Letters to the Editor: Week of Aug. 1, 2024

Great amusement

Dear Editor:

Great amusement

Dear Editor:

I read the response by Mr. Anthony Albini to Tom Danehy in the July 11 Tucson Weekly with great amusement. It was so full of conservative mythology and downright error that I felt obligated to respond. To keep it as short as possible:

1. The Reagan tax cuts were not a “compromise with Tip O’Neill.” Reagan cut a backdoor deal with the Boll Weevil Democrats, a regressive group of Southern Democrats, one of whom became chairman of the John Birch Society. The theory behind was rightly called “voodoo economics” by G.H.W. Bush.

2. The Reagan tax cuts were so successful that he had to rescind much of them while still in office. Too late. By the time Reagan left office, the national debt was three times larger than when he started.

3. That wartime spending that supposedly fueled LBJ’s economy? Reagan’s military spending (in real dollars) dwarfed the highest expenditures in the Vietnam War, which, ironically, came while Nixon was in office. The Reagan budget was a wartime budget, without an actual war.

4. So Clinton did not benefit at all from the “Reagan Revolution,” since the economy was in recession at the time, and Reagan’s tax cuts were mostly gone. The budget deficit still remained. With great effort, Clinton managed to get through middle-class tax cuts combined with fiscal restraint that ended up with Clinton being the last president to have a budget surplus on record, and the longest period of economic growth in American history — until Barack Obama. Clinton’s big mistake was to agree to the effective repeal of Glass-Steagal, which prohibited commercial banks from engaging in speculative investments, which led to...

5. Then along came Bush Inferior, who pushed through tax cuts that completely demolished the budget surplus. He then compounded LBJ’s mistake by waging not one, but two wars simultaneously without asking the public to patriotically support them with tax increases, as we did in WWII. What did Dick Cheney say? Oh yeah – “Ronald Reagan proved that deficits don't matter.” Then came the banking crash caused by bad mortgage bonds, bank bailouts, and the worst recession in decades.

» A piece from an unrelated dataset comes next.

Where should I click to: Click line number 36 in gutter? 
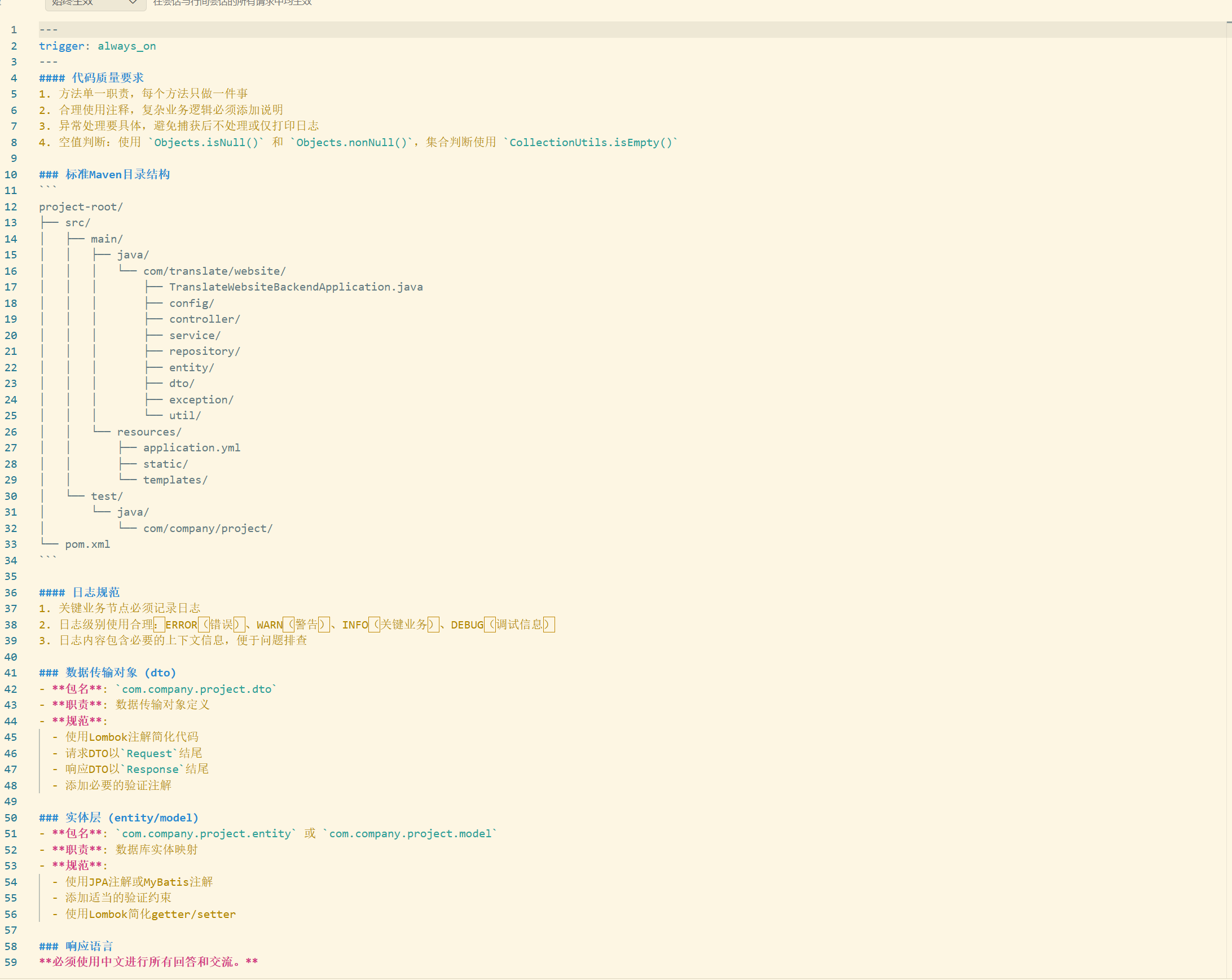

6. Then came Obama, who was stuck with Bush’s mess, yet oversaw the longest period of growth economic activity in U.S. history, surpassing Clinton, granted that he started from a lower bar.

7. I won’t say much about Trump, except that his tax cuts massively drove up the budget deficit and probably had little impact on an economy that was already growing. Then clownishly handled the COVID-19 pandemic. What do you expect when you put a criminal fraud in office? Al Capone could have done no worse.

8. Steve Forbes is definitely not an economist. He is a magazine publisher with a degree in history. He just promotes himself as expert because he became wealthy selling business magazines. Who knows how much he earned every time he ranked Donald Trump as one of America’s wealthiest?